_Data in this exercise_
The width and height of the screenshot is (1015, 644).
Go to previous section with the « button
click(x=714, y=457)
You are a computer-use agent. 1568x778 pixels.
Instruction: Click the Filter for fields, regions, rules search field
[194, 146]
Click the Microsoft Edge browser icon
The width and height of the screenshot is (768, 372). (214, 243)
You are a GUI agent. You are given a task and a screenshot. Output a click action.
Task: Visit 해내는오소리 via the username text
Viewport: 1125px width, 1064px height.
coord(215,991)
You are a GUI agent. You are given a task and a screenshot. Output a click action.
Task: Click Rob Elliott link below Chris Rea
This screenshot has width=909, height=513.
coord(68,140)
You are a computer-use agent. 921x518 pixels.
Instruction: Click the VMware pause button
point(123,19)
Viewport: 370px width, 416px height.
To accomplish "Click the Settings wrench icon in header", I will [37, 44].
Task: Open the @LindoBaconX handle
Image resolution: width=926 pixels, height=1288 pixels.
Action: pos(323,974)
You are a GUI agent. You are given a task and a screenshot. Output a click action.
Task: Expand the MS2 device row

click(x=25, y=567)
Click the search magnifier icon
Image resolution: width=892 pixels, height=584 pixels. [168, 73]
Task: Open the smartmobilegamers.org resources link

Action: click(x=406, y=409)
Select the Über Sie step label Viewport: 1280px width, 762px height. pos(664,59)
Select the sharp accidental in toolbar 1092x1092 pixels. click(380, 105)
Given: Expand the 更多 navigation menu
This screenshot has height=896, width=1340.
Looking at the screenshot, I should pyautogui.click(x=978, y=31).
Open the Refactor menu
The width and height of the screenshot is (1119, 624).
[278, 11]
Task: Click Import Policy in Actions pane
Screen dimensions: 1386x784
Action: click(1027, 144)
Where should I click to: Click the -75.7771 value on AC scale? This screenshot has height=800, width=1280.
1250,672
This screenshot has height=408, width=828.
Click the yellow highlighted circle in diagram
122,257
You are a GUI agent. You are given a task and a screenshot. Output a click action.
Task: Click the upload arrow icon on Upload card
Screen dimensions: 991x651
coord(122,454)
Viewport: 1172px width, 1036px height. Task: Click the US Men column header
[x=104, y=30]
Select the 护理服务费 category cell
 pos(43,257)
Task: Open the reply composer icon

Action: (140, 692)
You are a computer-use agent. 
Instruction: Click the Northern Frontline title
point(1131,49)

_Written exercise_
Rewrite every one of the records above, swapping "computer-use agent" for "desktop agent" wherever it occurs and keeping everything else the same.

_Problem solution_
The width and height of the screenshot is (1015, 644).
Go to previous section with the « button
click(x=714, y=457)
You are a desktop agent. 1568x778 pixels.
Instruction: Click the Filter for fields, regions, rules search field
[194, 146]
Click the Microsoft Edge browser icon
The width and height of the screenshot is (768, 372). (214, 243)
You are a GUI agent. You are given a task and a screenshot. Output a click action.
Task: Visit 해내는오소리 via the username text
Viewport: 1125px width, 1064px height.
coord(215,991)
You are a GUI agent. You are given a task and a screenshot. Output a click action.
Task: Click Rob Elliott link below Chris Rea
This screenshot has width=909, height=513.
coord(68,140)
You are a desktop agent. 921x518 pixels.
Instruction: Click the VMware pause button
point(123,19)
Viewport: 370px width, 416px height.
To accomplish "Click the Settings wrench icon in header", I will [37, 44].
Task: Open the @LindoBaconX handle
Image resolution: width=926 pixels, height=1288 pixels.
Action: pos(323,974)
You are a GUI agent. You are given a task and a screenshot. Output a click action.
Task: Expand the MS2 device row

click(x=25, y=567)
Click the search magnifier icon
Image resolution: width=892 pixels, height=584 pixels. [168, 73]
Task: Open the smartmobilegamers.org resources link

Action: click(x=406, y=409)
Select the Über Sie step label Viewport: 1280px width, 762px height. pos(664,59)
Select the sharp accidental in toolbar 1092x1092 pixels. click(380, 105)
Given: Expand the 更多 navigation menu
This screenshot has height=896, width=1340.
Looking at the screenshot, I should pyautogui.click(x=978, y=31).
Open the Refactor menu
The width and height of the screenshot is (1119, 624).
[278, 11]
Task: Click Import Policy in Actions pane
Screen dimensions: 1386x784
Action: click(1027, 144)
Where should I click to: Click the -75.7771 value on AC scale? This screenshot has height=800, width=1280.
1250,672
This screenshot has height=408, width=828.
Click the yellow highlighted circle in diagram
122,257
You are a GUI agent. You are given a task and a screenshot. Output a click action.
Task: Click the upload arrow icon on Upload card
Screen dimensions: 991x651
coord(122,454)
Viewport: 1172px width, 1036px height. Task: Click the US Men column header
[x=104, y=30]
Select the 护理服务费 category cell
 pos(43,257)
Task: Open the reply composer icon

Action: (140, 692)
You are a desktop agent. 
Instruction: Click the Northern Frontline title
point(1131,49)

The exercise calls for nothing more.